* start Given passage *
Capability description

[x] 1. Holding the vehicle in standstill by using the brake pedal
[x] 2. Controlling a desired acceleration by using drive and brake pedal
[x] 3. Controlling a desired speed
[x] 4. Controlling predictively a desired speed in a given distance
[x] 5. Controlling the vehicle to stop within a desired distance
[x] 6. Controlling a desired distance to a preceding vehicle
[x] 7. Controlling a desired curvature by using the steering
[x] 8. Following reference points
[x] 9. Following desired track points (horizon)
[x] 10. Controlling a desired lateral offset to a given track
[x] 11. Switching from the current path to another smoothly
[x] 12. Following other road participants in the traffic flow
[x] 13. Keeping a maximum comfortable speed in curves (depending on the maximum lateral acceleration)
[x] 14. Keeping a maximum allowed speed (defined by speed rules, e.g. speed limits)
[x] 15. Keeping a maximum comfortable speed defined by a parameter
[x] 16. Adapting the speed predictively according to the local speeds (12., 13., 14.)
[o] 17. Making decision and performing a lane change
[x] 18. Making decision to stop at stop signs
[ ] 19. Making decision to slow down or stop due to a conflict ahead

Capability feature 1: Holding the Vehicle in Standstill

The implementation can be found in AgentModel::subconsciousStartStop() -> double. The function returns the target pedal value. A P-controller sets the vehicle pedal value accordingly.

Objective:

Hold the vehicle in standstill (v = 0) such that the vehicle does not move.

Initial situation:

The agent slows down (feature #4 or feature #5) to come to a stop. When a minimum velocity is reached, the agent activates this feature.

Relevant initial states are, if

the vehicle has already stopped (v = 0),
the vehicle is still moving (v > 0).

Execution:

By setting the flags state.conscious.stop.standing or state.conscious.follow.standing the feature is activated. When activated, the pedal value is set to param.stop.pedalDuringStanding (see Parameters), otherwise the pedal value is set to infinity (direct pedal control deactivated).

Behavior:

The vehicle is kept in standstill if $v=0$ (Test 1.1)
From a velocity v < 10 m/s, the vehicle stops and reaches the target pedal value within 5 seconds within 7 seconds. The deceleration is slightly below -2 m/s² (Test 1.2).

Output:

The output of the controller is the input pedal value for the vehicle model.

Capability feature 2: Controlling a desired acceleration

The implementation can be found in AgentModel::step(double simulationTime). The function calculates the desired acceleration. A PI-controller calculates the corresponding pedal value.

Objective:

Accelerate the vehicle exactly with a desired acceleration.

Limitations:

The acceleration is limited by the dynamics of the vehicle model. Basically, the max. acceleration is a function of the maximum power, the mass and the actual velocity of the vehicle. The maximum deceleration is basically limited by the maximum brake torque.

Initial situation

The agent uses controlled acceleration when

the agents wants to reach the desired speed (feature #3), or
the agent approaches and keeps distance to a preceding road participant (feature #6), or
the agent is going to stop the vehicle (feature #5).

Execution:

By setting the signal state.subconscious.a, the PI pedal controller sets a pedal value and compensates errors between desired and actual acceleration by a change in the drive or brake pedal.
* end Given passage *
Set task 1:
Write out the Stored items listing again from the line containing "You are a computer-use agent. 884x928 pixels." through the end of the listing, switching "pixels" to "px" and leaving everything else unchanged. Omit the pictures.
* start Materials provided *
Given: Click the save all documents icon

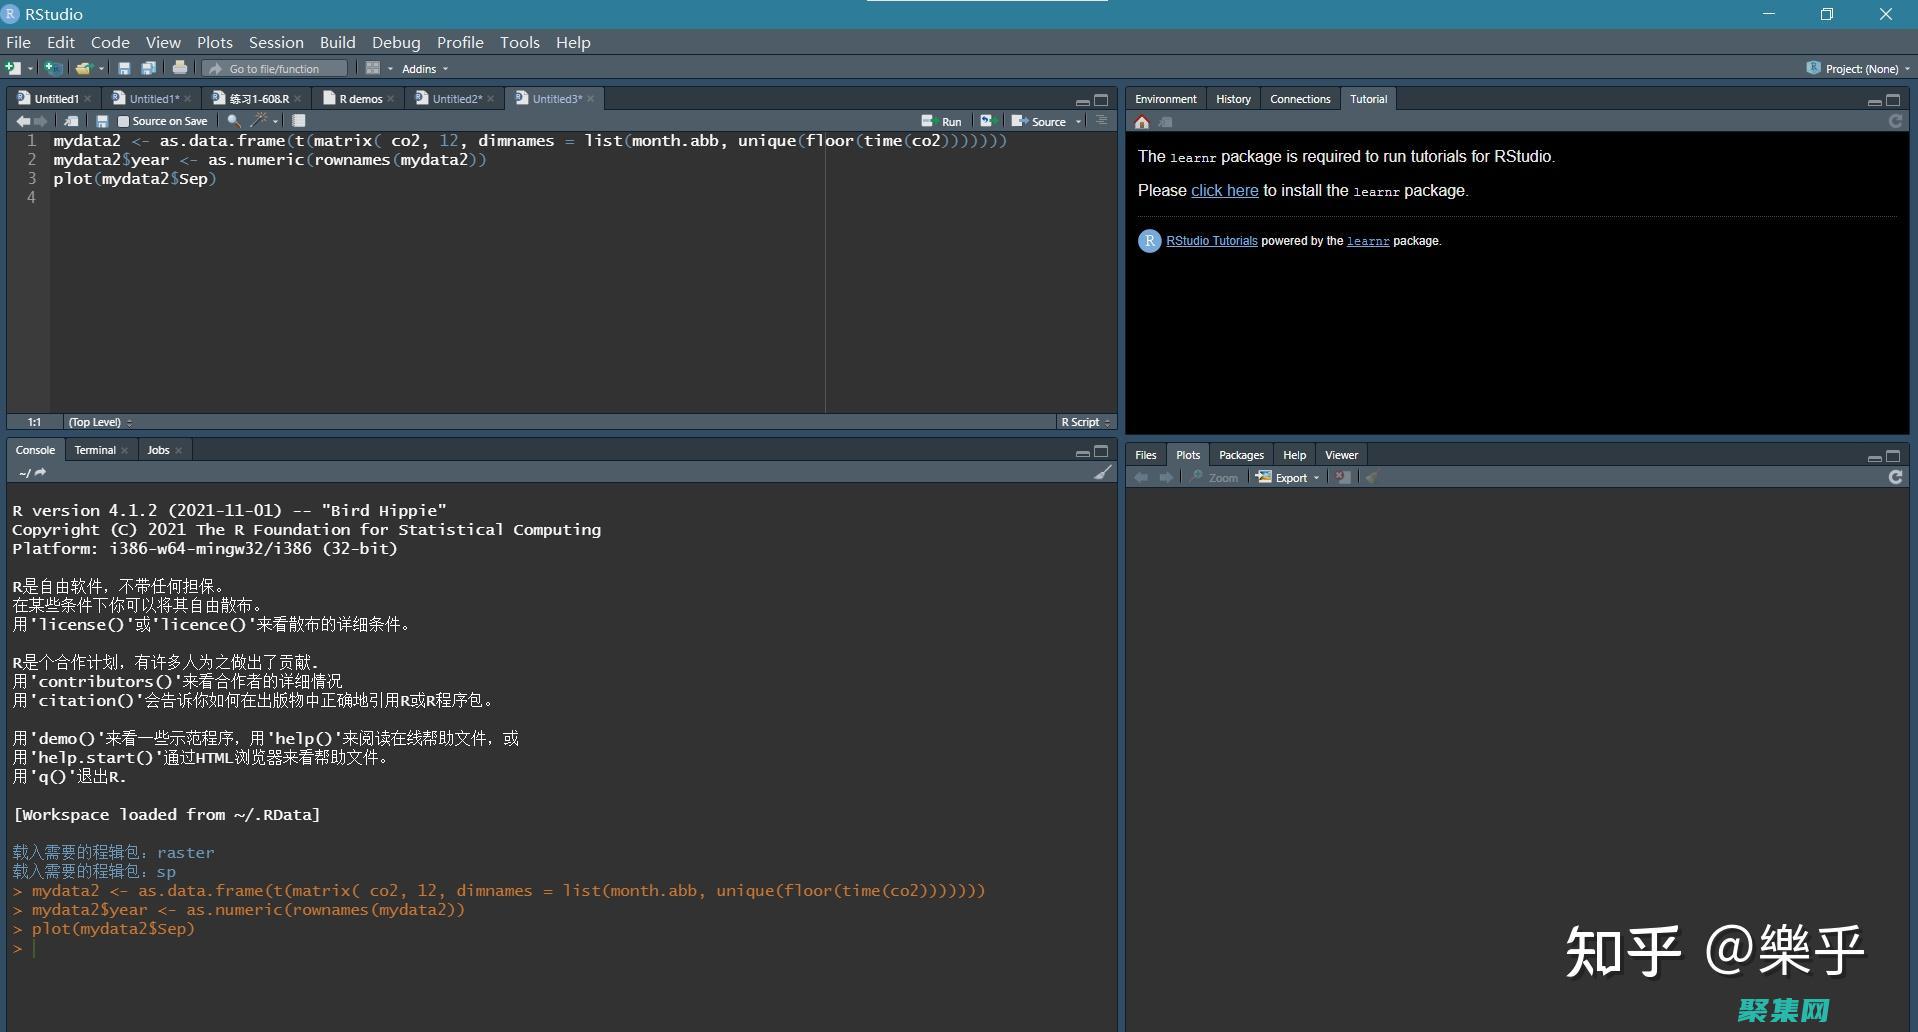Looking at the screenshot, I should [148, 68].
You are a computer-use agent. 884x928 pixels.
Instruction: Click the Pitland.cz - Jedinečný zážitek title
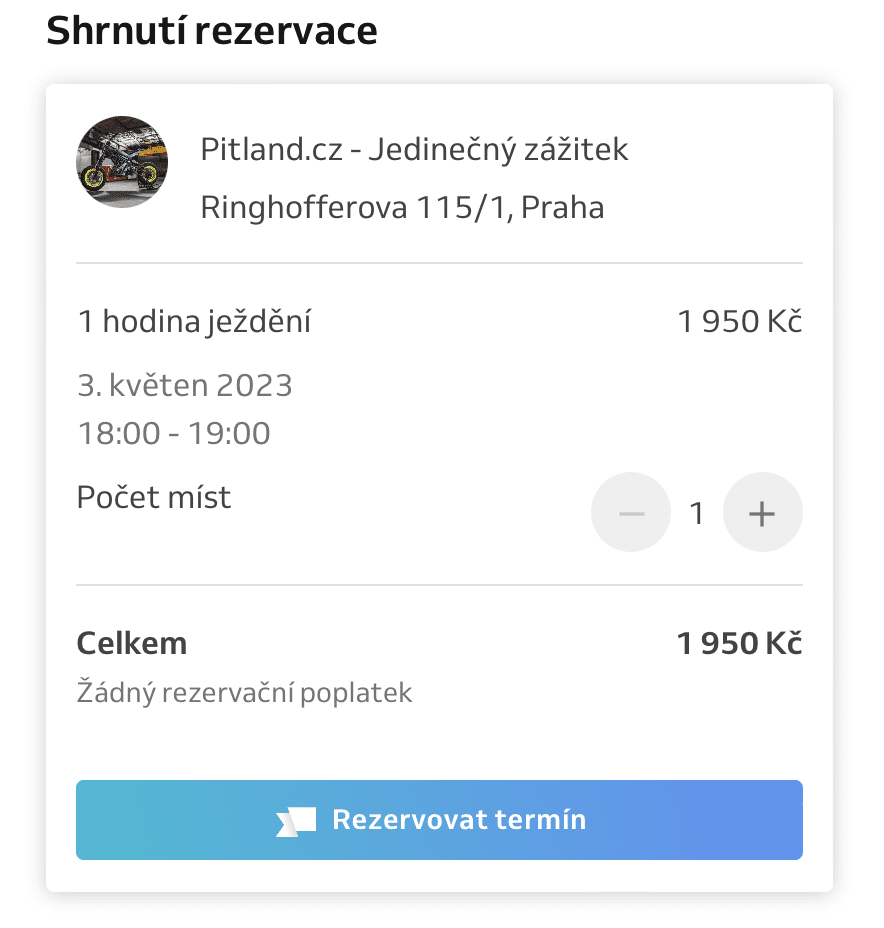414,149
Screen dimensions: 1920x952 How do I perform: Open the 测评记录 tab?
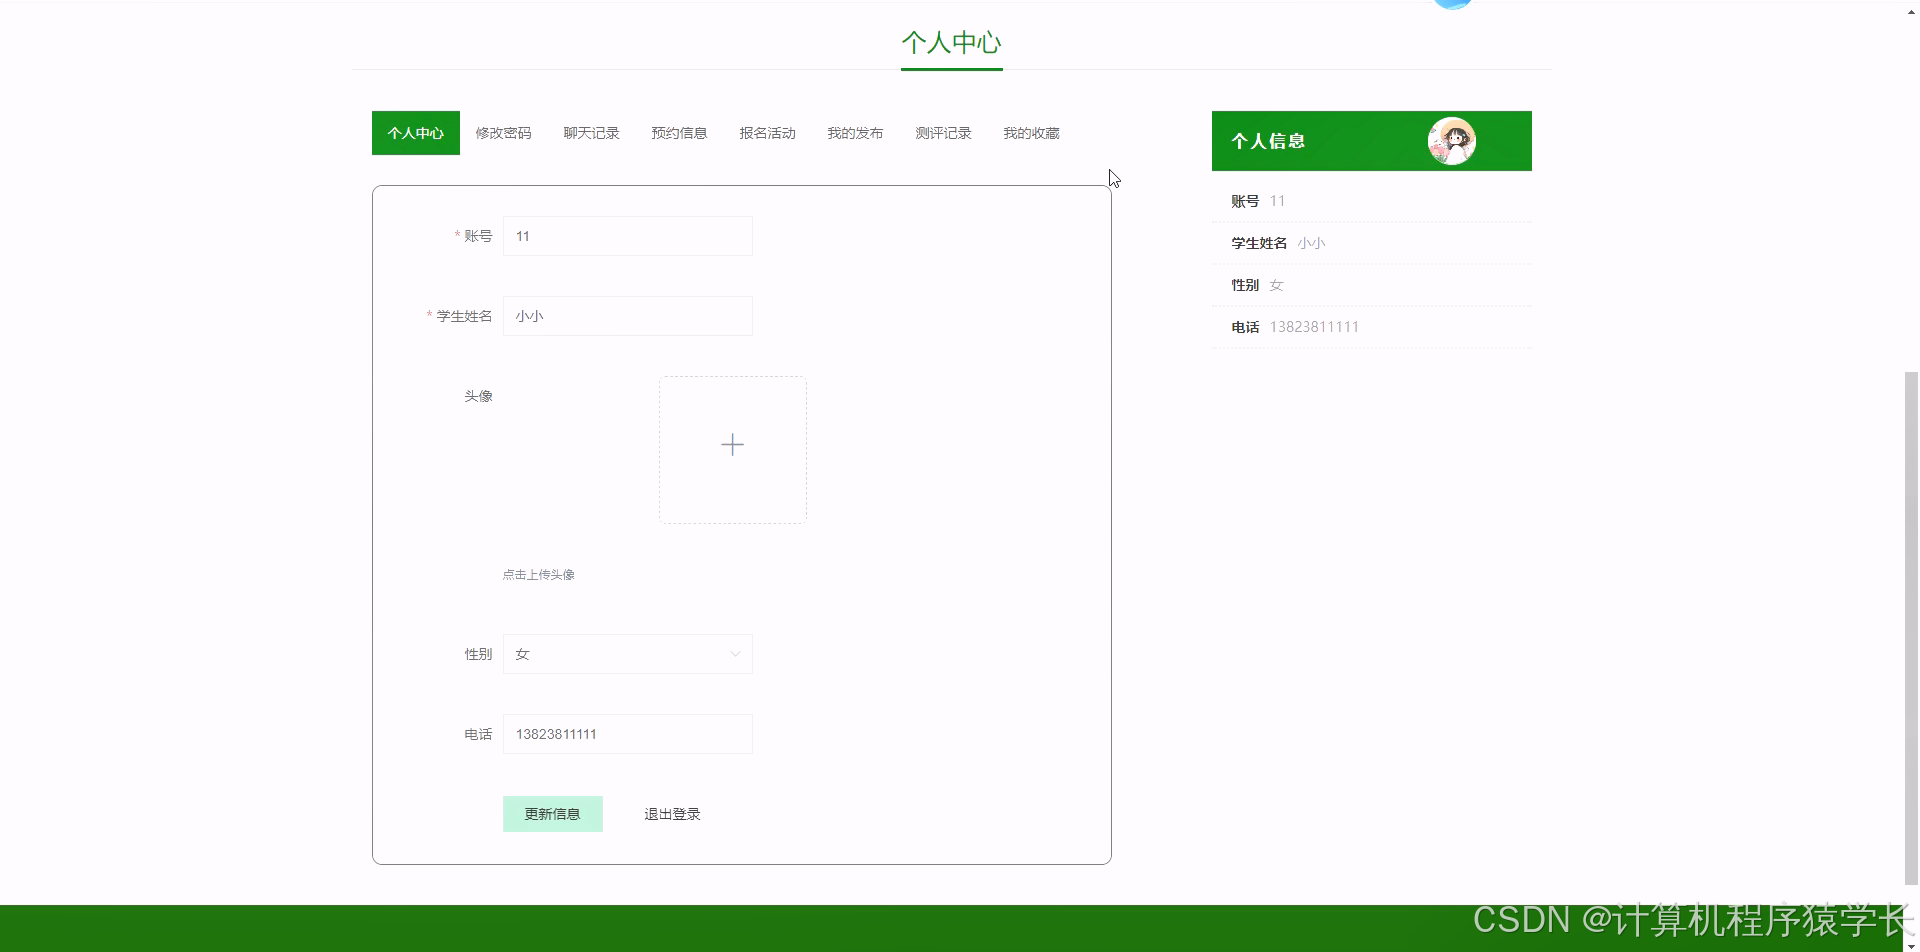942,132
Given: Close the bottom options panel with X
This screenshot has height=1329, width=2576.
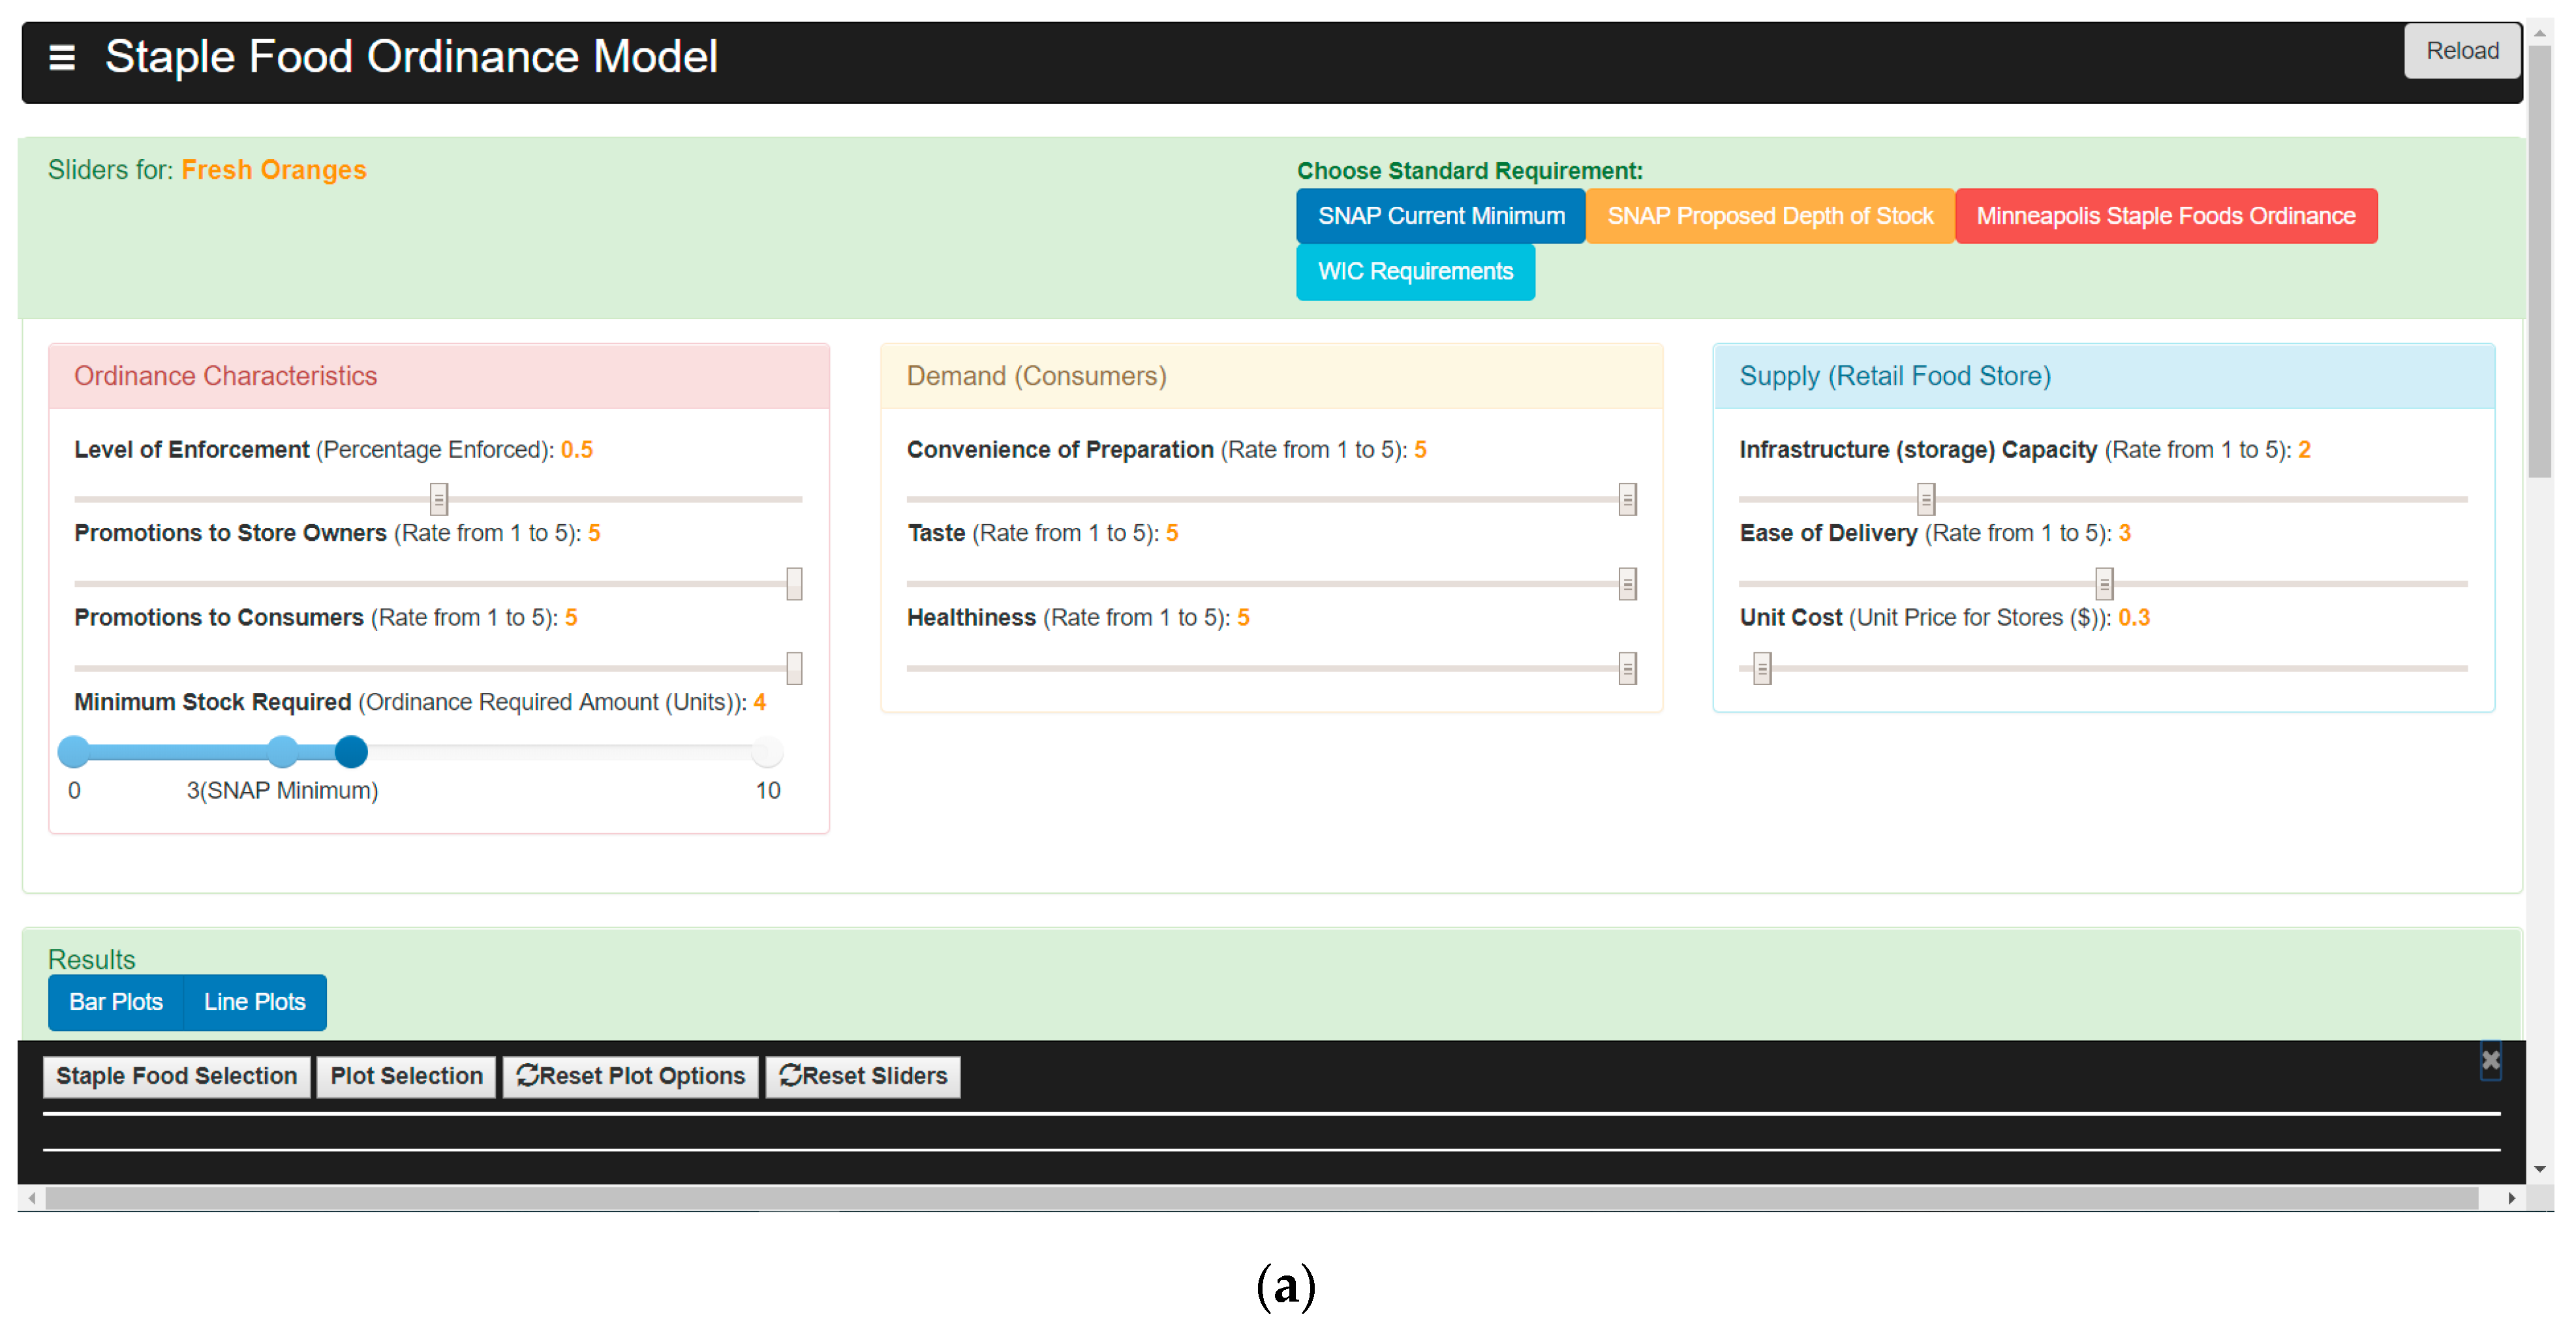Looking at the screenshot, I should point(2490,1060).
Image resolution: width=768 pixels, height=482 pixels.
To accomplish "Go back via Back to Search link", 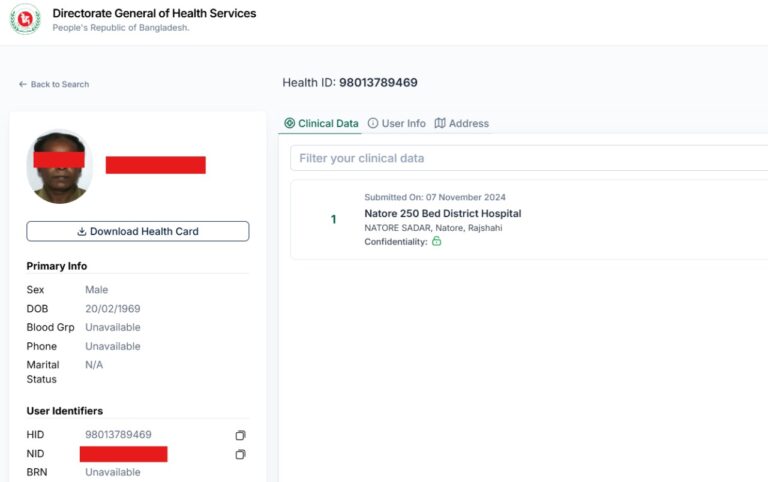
* end Materials provided *
Set task 2:
Answer these questions using the capability description.
(a) What type of controller sets the vehicle pedal value when holding the vehicle in standstill?
(b) What basically limits the maximum deceleration?
(c) Which capability in the list is marked with [ ]?

Reply 1:
You are a computer-use agent. 884x928 px.
Instruction: Click the Pitland.cz - Jedinečný zážitek title
414,149
Screen dimensions: 1920x952 How do I perform: Open the 测评记录 tab?
942,132
Given: Close the bottom options panel with X
This screenshot has height=1329, width=2576.
Looking at the screenshot, I should point(2490,1060).
Image resolution: width=768 px, height=482 px.
To accomplish "Go back via Back to Search link", 

Reply 2:
(a) A P-controller.
(b) The maximum brake torque.
(c) Making decision to slow down or stop due to a conflict ahead.